Жду и надеюсь | страница 25
И спешит Коронат. И выносит он свое темное и морщинистое, как старая скомканная для стирки рубаха, лицо к командирскому огню. Глаза его, узкие, щелочками, оттянутые к вискам вниз, еще больше щурятся на пламя плошки, совсем теряются среди складок. Но хорошо, по-кошачьи видят узкие глаза Короната и в ночи, и днем, и при плошке. И различает Коронат не только командиров, но и человека на лавке под рядном.
— Попрощайся с Миколой, Коронат. Хоть пойдешь ты с ним в дальнюю дорогу, попрощайся сейчас.
А потом, когда Коронат, который всегда готовил для Миколы, общего любимца, лучших лошадей, чтобы повернее доставить разведчика к границам партизанских владений, и лучших же лошадей, не щадя, высылал для встречи, еще более потемневший лицом, садится к столу, между ним и командирами начинается беседа, совет специалистов.
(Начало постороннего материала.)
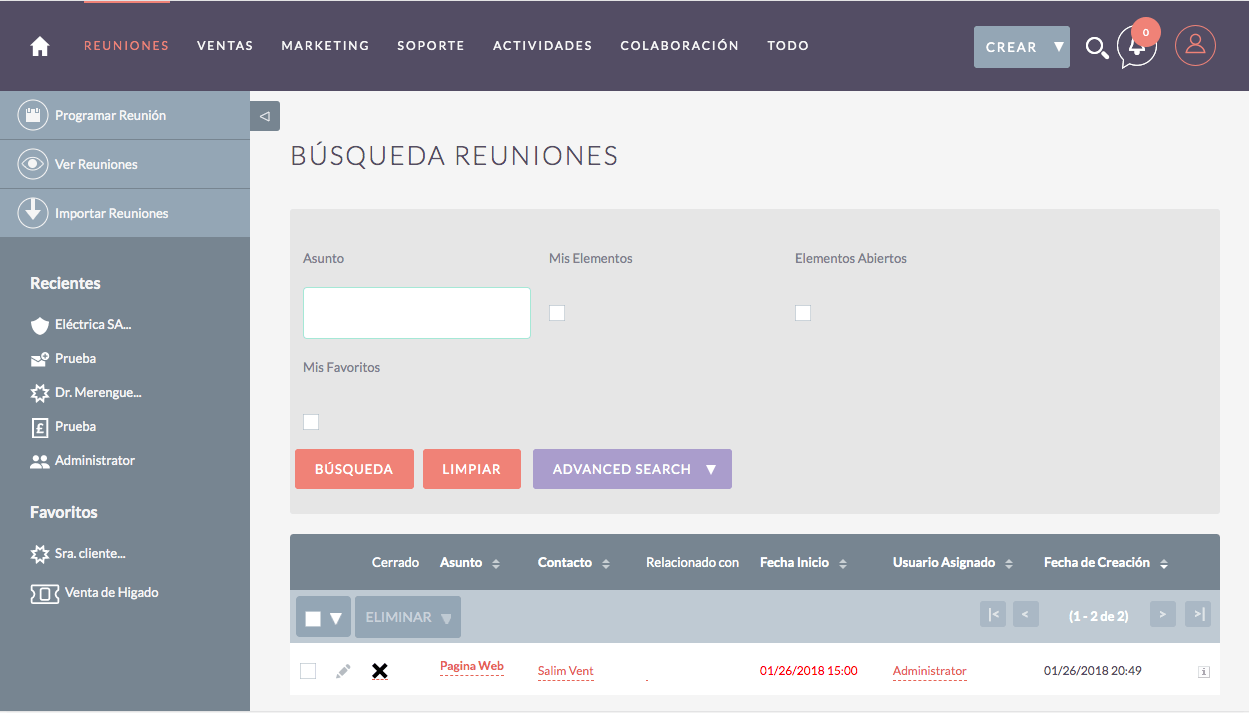Toggle the Mis Elementos checkbox

pyautogui.click(x=557, y=313)
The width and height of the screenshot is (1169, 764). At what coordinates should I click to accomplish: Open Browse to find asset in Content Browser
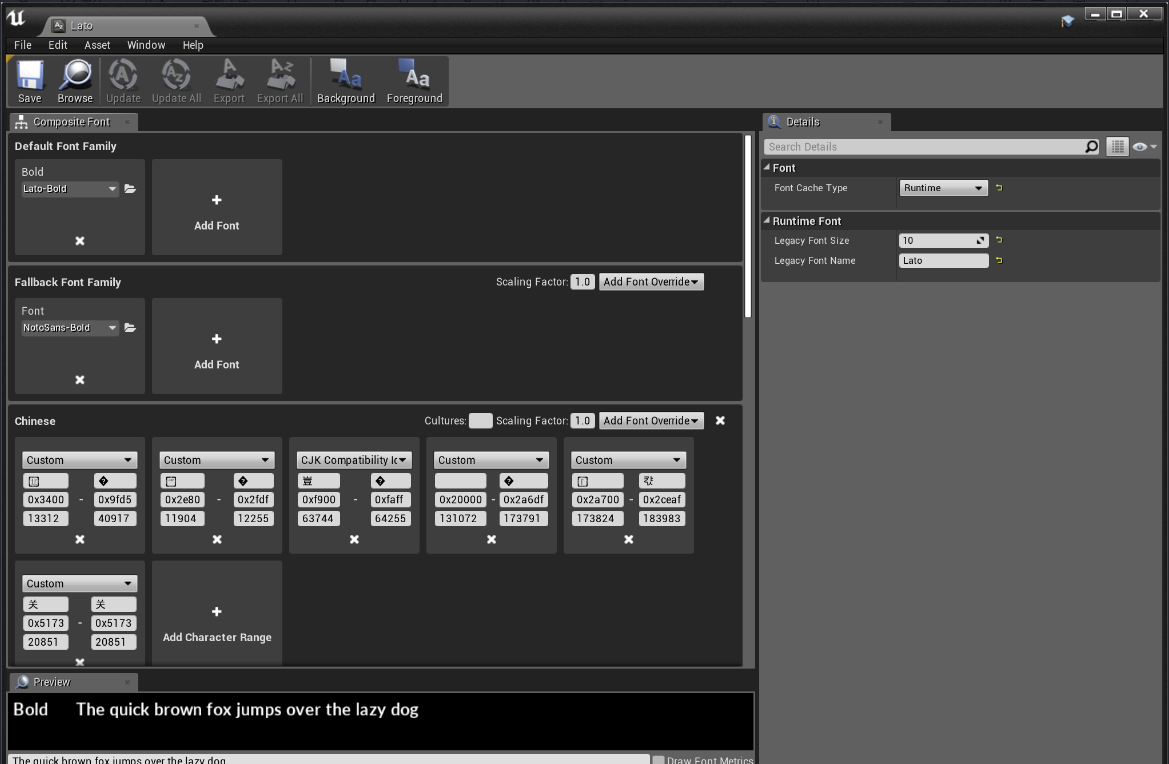click(x=75, y=80)
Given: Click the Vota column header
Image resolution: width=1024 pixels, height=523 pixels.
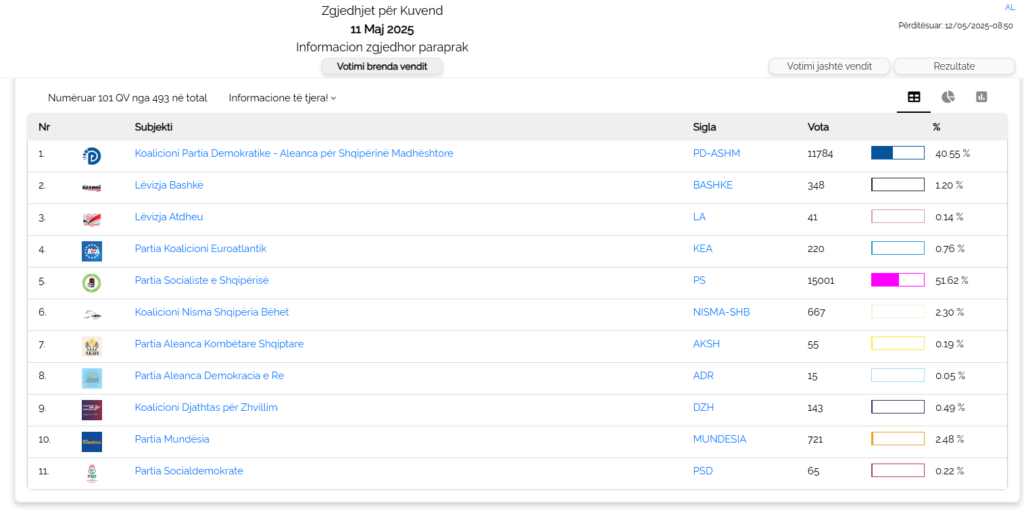Looking at the screenshot, I should click(818, 127).
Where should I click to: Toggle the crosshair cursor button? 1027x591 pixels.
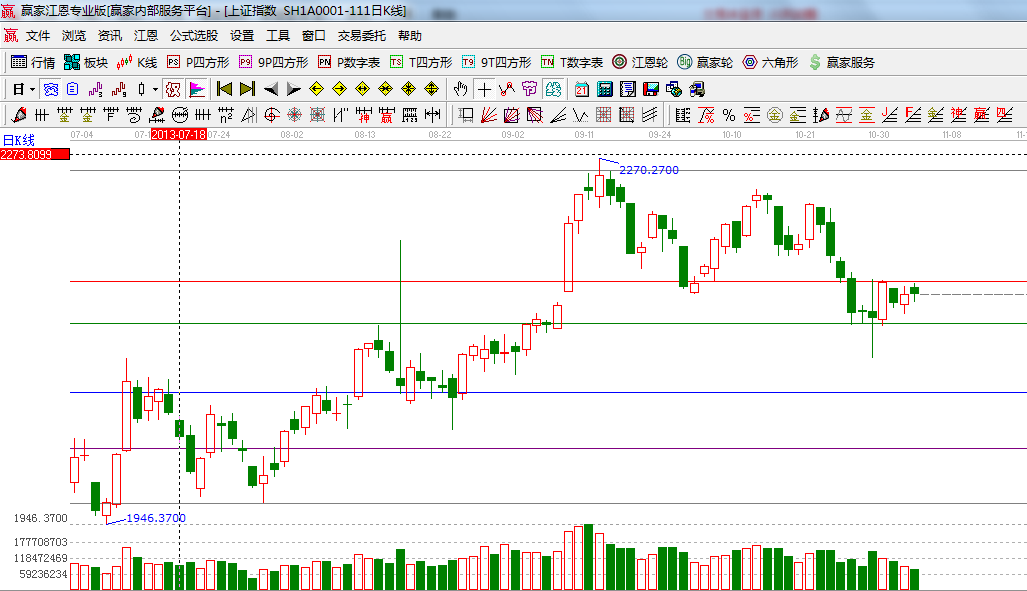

В ней конечно же много непонятного, обрывочного, для постороннего человека несвязного, как и во всякой профессиональной беседе.
— Думаю так, товарищи, что надо повезти его на таратайке, однооске. Почему? Если к седлу приторочить, привязать, сильный след от веревок будет. Могут догадаться, что привезли.
— А таратайка пройдет? Не везде дороги…
— Есть у меня такая, что дуже узкая. Для лесу.
— За сколько, Коронат, сможете до Груничей дойти?
— Если без ЧП… Да за три-четыре ночных часа осилим.
— Нам надо так, чтоб они не поняли, когда убит. Когда убит.
— Там, под Груничами, ручей. В ручей уроним. Вода холодная, за полчаса выстыть должен. И кровь уходит. Не поймут.
— А найдут?
— Так уроним, что найдут…
Через десять минут у командиров второй собеседник — автоматчик Павло Топань, боец разведвзвода, основной добытчик «языков», весь, как канат, сбитый из жил, быстрый, по-молдавски смуглый, с черным стреляющим взглядом. Павло уже знает про смерть Миколы, в угол на лавку не смотрит, глаза горят ненавистью, как у затравленного хорька. Павло — человек действия, он не умеет горевать, он хочет мстить. Пальцы его, тонкие, сильные, непрерывно играют. Пальцы Павла́ становятся спокойными, только если берутся за цевье автомата или рукоять ножа. Эта игра пальцев началась на второй день войны, когда очередь с «мессершмитта», прошедшего над приднестровским селом, убила красавицу Мариту, с пятнадцати лет обрученную с Павлом. Марита ждала Павла, а Павло ждал суда за лихую драку из ревности.
Топаню тяжело сидеть. Он этого не умеет, он каждую секунду готов взяться, легко подпрыгнуть на пружинистых ногах и броситься в дело. Он живет местью, он летит сквозь войну, сон его короток и пробуждения резки.